Julie Schmidt began working at the medical clinic in remote Riondel, British Columbia at age 14, but until recently, never dreamed she could become a doctor.
As a support staffer, she saw “everything from chainsaw emergencies to house calls,” she says, but entrance to medical school seemed unattainable. “I was not able to take all the courses required at the high school I attended … due to staffing, as well as how our classrooms were equipped.”
Now, she’s seeking admission to a new rural pre-medicine program at Selkirk College in nearby Castlegar, 41 km southwest of Nelson. A first in Canada, the three-year advanced diploma program aims to give rural students an alternate pathway to becoming competitive applicants for medical school, as well as a taste for rural medicine.
“This is an opportunity to provide the proper start to rural students who want to work in a rural setting,” Neil Coburn, vice president of education and students at Selkirk, said in a press release. “If their primary pathway toward medical school starts in a small centre, the data show that when they graduate from medical school at an urban university, they are more likely to return to a rural setting.”
Students enrolled in the program will complete requirements for entry to the University of British Columbia (UBC) Faculty of Medicine and Northern Medicine Program. They will also take courses to prepare for the medical college admission test and future rural practice, including courses in First Nations studies and small business management. All courses will include components tailored toward rural medicine.
“We can’t compete with city colleges for size, but what we do have to offer is rural location and a lot of experience transitioning people from rural areas into university,” says Elizabeth Lund, the program’s coordinator.
Rural doctors and medical educators say the program has the potential to help address physician shortages in remote areas. Although roughly six million Canadians, representing 18% of the population, live in rural regions, they are served by just 6400 or 14% of family doctors, according to the Canadian Institute for Health Information.

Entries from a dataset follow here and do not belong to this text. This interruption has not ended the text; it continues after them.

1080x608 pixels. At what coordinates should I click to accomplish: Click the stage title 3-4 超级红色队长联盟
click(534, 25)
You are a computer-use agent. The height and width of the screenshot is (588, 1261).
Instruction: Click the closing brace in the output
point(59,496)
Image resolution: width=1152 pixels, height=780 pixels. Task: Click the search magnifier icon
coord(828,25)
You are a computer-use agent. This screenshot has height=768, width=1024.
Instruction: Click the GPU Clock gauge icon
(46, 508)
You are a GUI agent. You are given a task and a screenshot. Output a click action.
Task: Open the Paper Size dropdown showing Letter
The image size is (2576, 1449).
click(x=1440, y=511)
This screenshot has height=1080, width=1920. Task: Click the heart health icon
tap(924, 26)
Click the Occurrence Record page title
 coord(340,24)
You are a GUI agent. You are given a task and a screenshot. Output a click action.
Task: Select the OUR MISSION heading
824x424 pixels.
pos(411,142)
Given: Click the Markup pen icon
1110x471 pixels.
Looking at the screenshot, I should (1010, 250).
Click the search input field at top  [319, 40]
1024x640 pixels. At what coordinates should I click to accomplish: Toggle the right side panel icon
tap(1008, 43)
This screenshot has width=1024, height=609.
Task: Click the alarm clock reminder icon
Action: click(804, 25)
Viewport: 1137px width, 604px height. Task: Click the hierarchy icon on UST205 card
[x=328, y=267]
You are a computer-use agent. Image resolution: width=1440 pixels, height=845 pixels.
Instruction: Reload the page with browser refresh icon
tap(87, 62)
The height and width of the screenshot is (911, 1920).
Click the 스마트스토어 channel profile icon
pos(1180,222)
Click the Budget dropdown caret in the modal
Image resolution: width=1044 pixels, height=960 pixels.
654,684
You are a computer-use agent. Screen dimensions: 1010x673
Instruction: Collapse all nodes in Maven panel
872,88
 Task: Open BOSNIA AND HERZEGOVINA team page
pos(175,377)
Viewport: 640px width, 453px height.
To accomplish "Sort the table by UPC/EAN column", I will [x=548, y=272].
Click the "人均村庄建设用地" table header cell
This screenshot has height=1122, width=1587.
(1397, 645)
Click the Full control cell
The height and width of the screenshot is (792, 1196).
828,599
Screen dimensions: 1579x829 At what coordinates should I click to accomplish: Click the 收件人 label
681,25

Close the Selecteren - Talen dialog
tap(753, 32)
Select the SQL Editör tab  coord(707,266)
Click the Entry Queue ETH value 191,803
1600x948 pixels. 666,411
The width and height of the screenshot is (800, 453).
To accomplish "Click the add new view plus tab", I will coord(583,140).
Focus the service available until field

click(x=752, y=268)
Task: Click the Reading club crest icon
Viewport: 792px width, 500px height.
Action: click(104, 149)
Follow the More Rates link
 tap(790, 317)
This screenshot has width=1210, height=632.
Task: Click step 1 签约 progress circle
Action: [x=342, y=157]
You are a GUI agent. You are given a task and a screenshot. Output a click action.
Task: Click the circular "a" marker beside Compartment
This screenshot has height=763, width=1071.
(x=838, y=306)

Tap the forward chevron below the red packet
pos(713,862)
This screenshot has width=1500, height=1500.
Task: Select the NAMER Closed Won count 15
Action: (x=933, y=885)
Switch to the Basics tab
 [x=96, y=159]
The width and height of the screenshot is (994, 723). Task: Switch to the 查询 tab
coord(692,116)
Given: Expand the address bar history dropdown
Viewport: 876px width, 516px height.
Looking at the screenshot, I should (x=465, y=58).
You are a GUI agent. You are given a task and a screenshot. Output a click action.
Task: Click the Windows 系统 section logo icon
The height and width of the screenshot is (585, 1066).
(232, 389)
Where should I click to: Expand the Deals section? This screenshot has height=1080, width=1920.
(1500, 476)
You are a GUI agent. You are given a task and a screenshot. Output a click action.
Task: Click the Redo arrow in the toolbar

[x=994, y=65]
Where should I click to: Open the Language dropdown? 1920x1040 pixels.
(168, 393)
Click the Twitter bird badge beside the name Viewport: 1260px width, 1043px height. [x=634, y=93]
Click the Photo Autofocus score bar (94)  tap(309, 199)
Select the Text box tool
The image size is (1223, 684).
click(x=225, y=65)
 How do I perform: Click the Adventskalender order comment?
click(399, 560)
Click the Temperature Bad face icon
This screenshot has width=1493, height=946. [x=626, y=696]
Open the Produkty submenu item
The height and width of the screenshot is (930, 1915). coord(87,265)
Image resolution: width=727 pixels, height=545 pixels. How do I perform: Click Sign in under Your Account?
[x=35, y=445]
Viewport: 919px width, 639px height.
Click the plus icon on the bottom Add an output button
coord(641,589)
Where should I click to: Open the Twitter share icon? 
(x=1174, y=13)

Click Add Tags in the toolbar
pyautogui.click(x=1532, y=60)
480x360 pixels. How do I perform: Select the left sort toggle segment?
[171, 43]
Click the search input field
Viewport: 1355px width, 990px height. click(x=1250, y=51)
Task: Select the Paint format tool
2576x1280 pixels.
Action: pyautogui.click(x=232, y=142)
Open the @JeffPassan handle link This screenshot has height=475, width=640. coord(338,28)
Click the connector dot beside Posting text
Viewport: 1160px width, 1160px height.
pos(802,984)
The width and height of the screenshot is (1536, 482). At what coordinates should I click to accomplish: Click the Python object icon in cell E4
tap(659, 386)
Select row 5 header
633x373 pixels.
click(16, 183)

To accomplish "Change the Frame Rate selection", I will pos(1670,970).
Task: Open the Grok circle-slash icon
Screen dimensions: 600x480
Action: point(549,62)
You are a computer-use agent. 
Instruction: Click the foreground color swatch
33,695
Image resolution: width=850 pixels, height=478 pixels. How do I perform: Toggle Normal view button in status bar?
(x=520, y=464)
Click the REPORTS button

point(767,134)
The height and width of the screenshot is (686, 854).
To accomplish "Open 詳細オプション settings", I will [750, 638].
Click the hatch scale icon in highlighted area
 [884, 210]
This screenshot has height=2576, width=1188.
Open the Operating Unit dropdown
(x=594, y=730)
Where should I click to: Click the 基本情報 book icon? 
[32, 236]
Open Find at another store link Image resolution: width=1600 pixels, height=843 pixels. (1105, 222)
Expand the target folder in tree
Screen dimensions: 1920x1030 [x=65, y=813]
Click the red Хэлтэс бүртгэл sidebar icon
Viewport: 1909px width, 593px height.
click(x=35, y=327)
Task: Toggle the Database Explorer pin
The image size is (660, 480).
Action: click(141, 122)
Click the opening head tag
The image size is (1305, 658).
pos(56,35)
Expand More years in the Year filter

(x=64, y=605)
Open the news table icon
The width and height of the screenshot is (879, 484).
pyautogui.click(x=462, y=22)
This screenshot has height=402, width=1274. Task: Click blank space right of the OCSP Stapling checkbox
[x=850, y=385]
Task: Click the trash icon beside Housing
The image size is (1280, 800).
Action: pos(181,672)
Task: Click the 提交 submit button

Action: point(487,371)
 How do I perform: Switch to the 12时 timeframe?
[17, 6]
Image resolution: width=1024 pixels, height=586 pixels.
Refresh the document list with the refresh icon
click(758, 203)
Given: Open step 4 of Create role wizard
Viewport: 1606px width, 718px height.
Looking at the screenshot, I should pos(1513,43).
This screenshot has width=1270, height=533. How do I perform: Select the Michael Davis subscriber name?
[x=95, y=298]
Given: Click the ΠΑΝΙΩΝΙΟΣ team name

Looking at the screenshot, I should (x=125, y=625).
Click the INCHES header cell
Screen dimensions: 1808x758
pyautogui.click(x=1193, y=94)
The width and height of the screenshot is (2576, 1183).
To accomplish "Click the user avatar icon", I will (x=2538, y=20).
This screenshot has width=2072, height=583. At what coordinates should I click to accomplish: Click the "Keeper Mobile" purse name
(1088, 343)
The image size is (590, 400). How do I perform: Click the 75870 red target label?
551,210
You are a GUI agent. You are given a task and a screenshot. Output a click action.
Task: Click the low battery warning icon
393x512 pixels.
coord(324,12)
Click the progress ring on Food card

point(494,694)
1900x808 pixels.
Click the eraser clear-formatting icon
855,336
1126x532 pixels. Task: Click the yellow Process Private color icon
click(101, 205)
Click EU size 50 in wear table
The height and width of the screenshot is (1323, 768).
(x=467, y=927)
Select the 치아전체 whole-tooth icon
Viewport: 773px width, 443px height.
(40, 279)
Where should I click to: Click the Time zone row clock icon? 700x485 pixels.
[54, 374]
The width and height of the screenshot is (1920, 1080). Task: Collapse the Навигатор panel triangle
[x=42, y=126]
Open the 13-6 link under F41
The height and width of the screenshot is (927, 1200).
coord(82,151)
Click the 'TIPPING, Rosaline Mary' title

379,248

“The early exposure to positive rural and remote experiences and mentors is essential to preparing students for rural practice as well as inspiring them to return to rural communities,” says Dr. Jeanette Boyd, a family doctor in Nelson, BC. “The fact that they will be able to access this high standard of education closer to home, with the supports of their community and without incurring as great a financial debt as they would have by moving to a large urban centre will also remove some of the barriers that rural students face.”
Rural students are underrepresented in medical schools across the country, in large part due to educational and economic disadvantage, according to the Society of Rural Physicians of Canada.
“Students from smaller communities are less well prepared in the sciences … not because they don’t have the capacity but because they don’t have the quality of teaching,” explains Dr. John Wootton, past president of the society.
Even those students with top marks may face financial challenges leaving their communities, “so they may write themselves out of the game from the get-go,” Wootton says. “Programs which seek to encourage students from rural backgrounds to go into medicine are overall a promising way to change some of the demographics of the physician workforce, which is currently heavily slanted towards well-off, urban families.”
In a letter of support for the program, Dr. Blair Stanley, a clinical assistant professor in the Department of Family Practice at UBC, called Selkirk’s proposed curriculum “honestly spectacular” and forecast the rural pre-medicine program will “increase the number of rural students who get into medical school.”
But according to Dr. Paul Winwood, vice provost medicine at the University of Northern British Columbia, a diploma from Selkirk’s program “will not carry any particular weight in the admissions process.”
Students who drop the program or decide to pursue other careers after graduating can transfer their credits towards a degree in another field. Selkirk is also developing an integrated rural health sciences diploma that would include additional streams preparing students for entry into fields such as pharmacy, dentistry, optometry, veterinary medicine and physiotherapy.
Selkirk College is accepting applications for the rural pre-medicine program until Feb. 28. The first cohort of 24 students will start courses in September 2014.